What is required. Print every line of the material below without changing a word, and leave the pictures out.

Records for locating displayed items

------------------------------------------------------------------------

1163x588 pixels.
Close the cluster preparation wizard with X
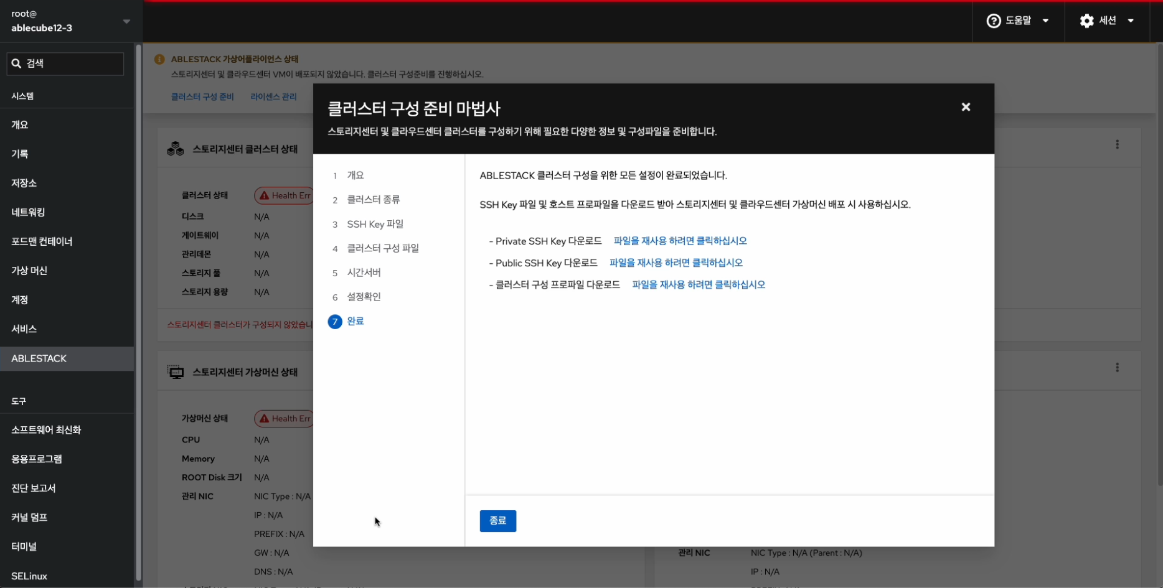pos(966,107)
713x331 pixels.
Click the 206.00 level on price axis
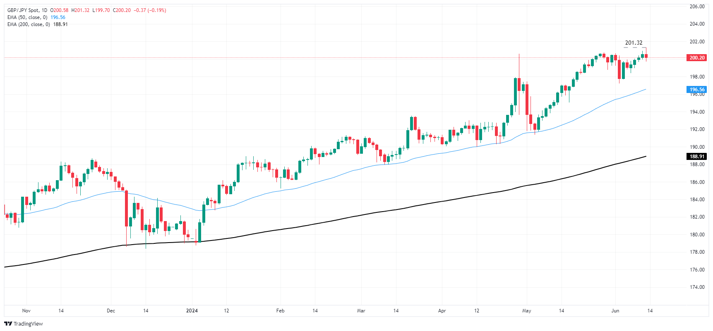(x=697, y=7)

------------------------------------------------------------------------

Exercise output.
1163x588 pixels.
Close the cluster preparation wizard with X
pos(966,107)
713x331 pixels.
Click the 206.00 level on price axis
(x=697, y=7)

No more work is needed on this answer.